--- SUPPLIED DATA Enclosed Below ---

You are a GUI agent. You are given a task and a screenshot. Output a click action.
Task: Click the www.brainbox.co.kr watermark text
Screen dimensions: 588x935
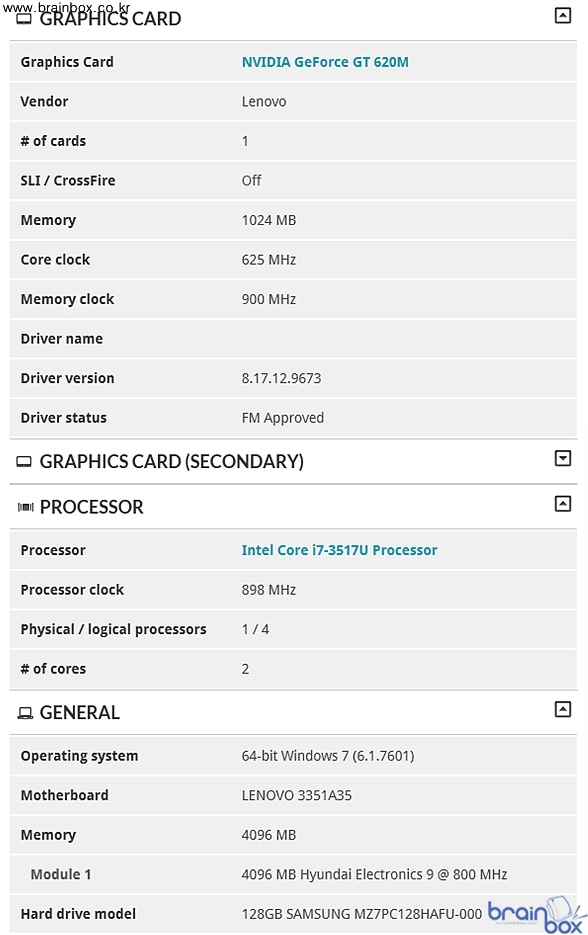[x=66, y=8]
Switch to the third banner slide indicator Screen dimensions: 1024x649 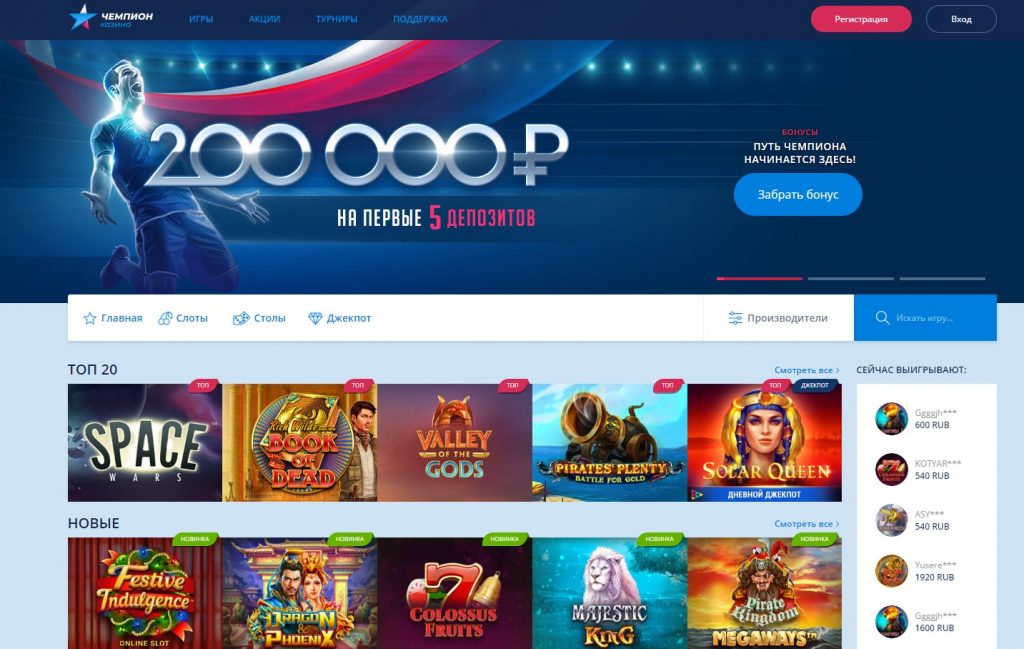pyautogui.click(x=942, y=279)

--- End of Enclosed SUPPLIED DATA ---
--- SUPPLIED DATA Enclosed Below ---

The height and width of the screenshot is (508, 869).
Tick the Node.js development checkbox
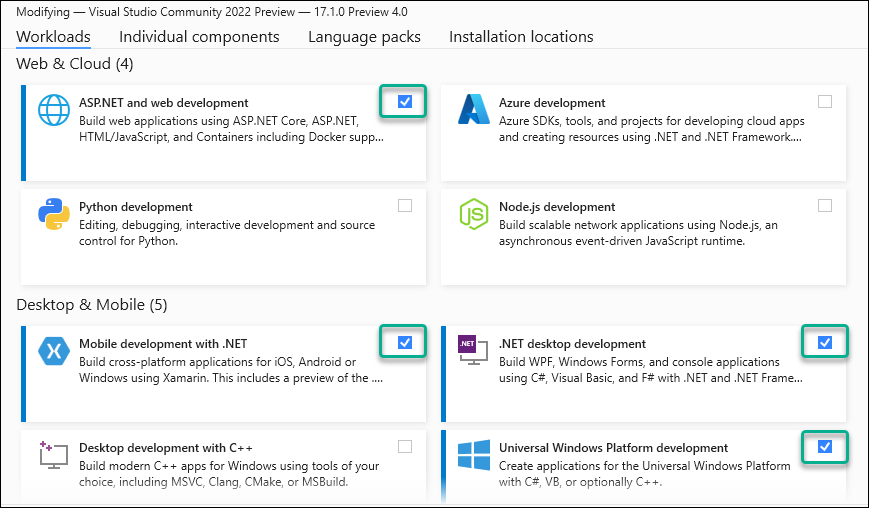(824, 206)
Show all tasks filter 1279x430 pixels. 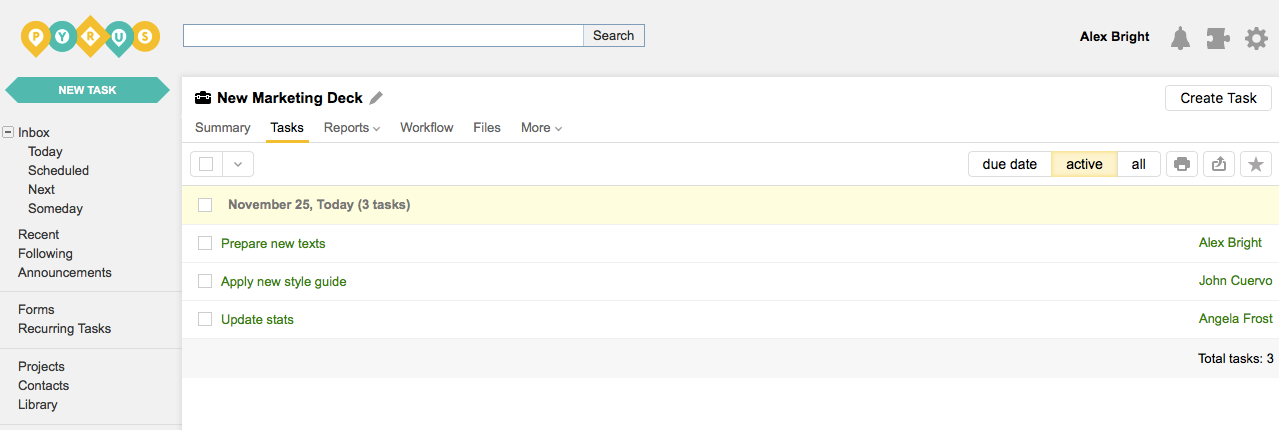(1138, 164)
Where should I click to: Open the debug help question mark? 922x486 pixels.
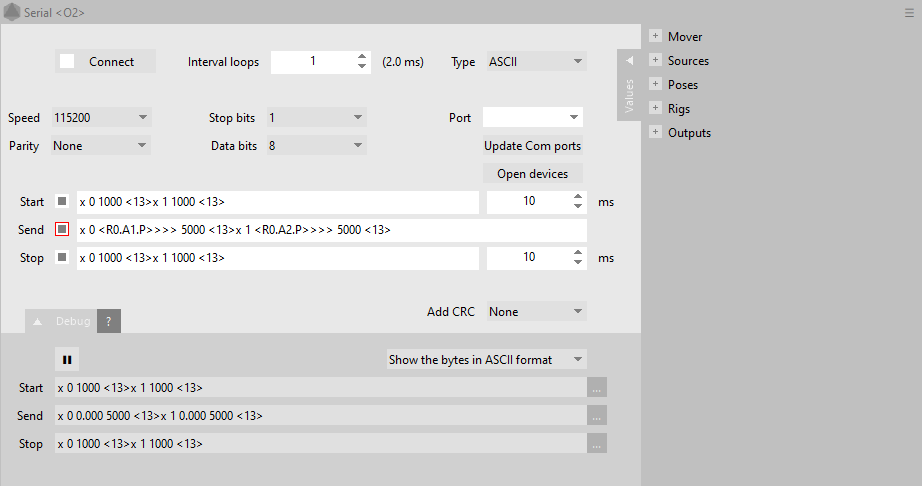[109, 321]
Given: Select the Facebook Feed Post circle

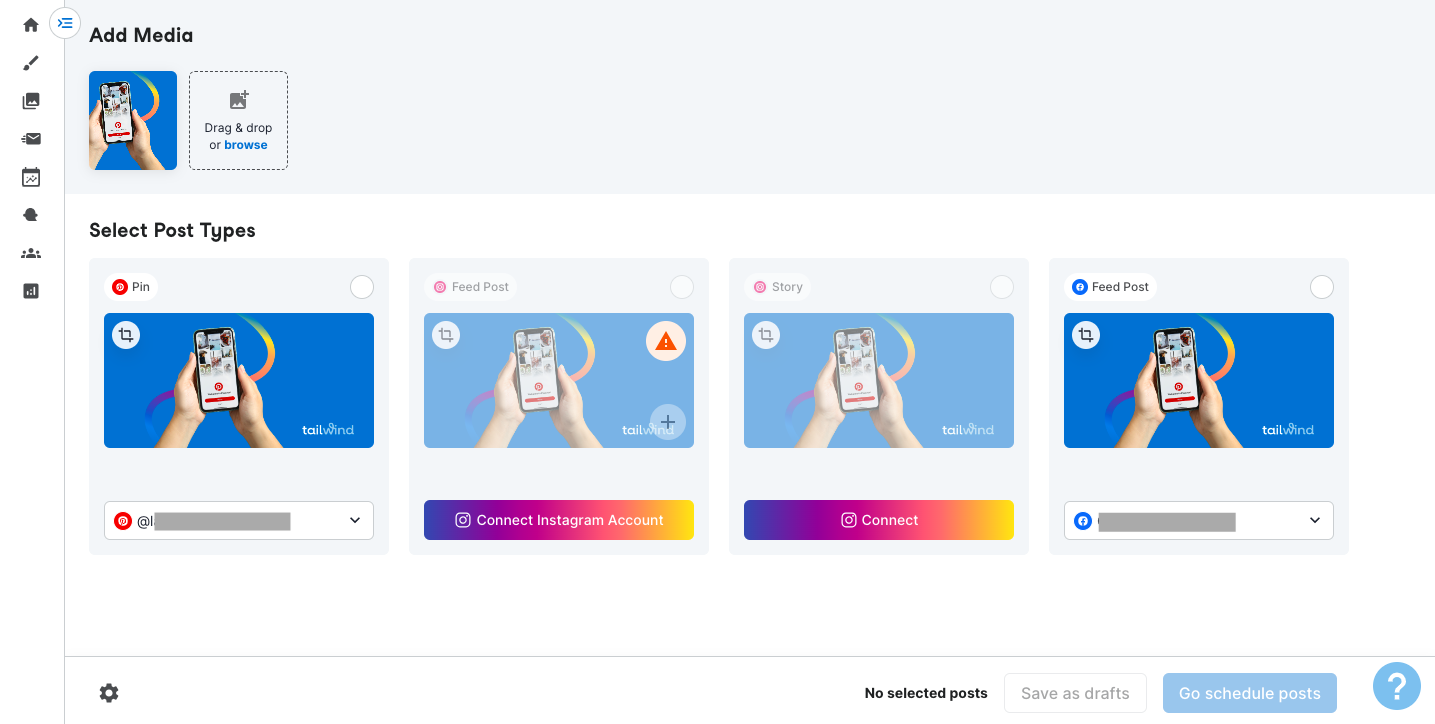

--- End of Enclosed SUPPLIED DATA ---
--- SUPPLIED DATA Enclosed Below ---

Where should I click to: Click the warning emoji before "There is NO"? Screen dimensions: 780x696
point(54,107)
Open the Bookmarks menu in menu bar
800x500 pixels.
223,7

--- End of Enclosed SUPPLIED DATA ---

EXERCISE INSTRUCTIONS: Report back each line of the entries that holds the string "screenshot".

RESPONSE:
You are a GUI agent. You are given a task and a screenshot. Output a click action.
The height and width of the screenshot is (508, 869).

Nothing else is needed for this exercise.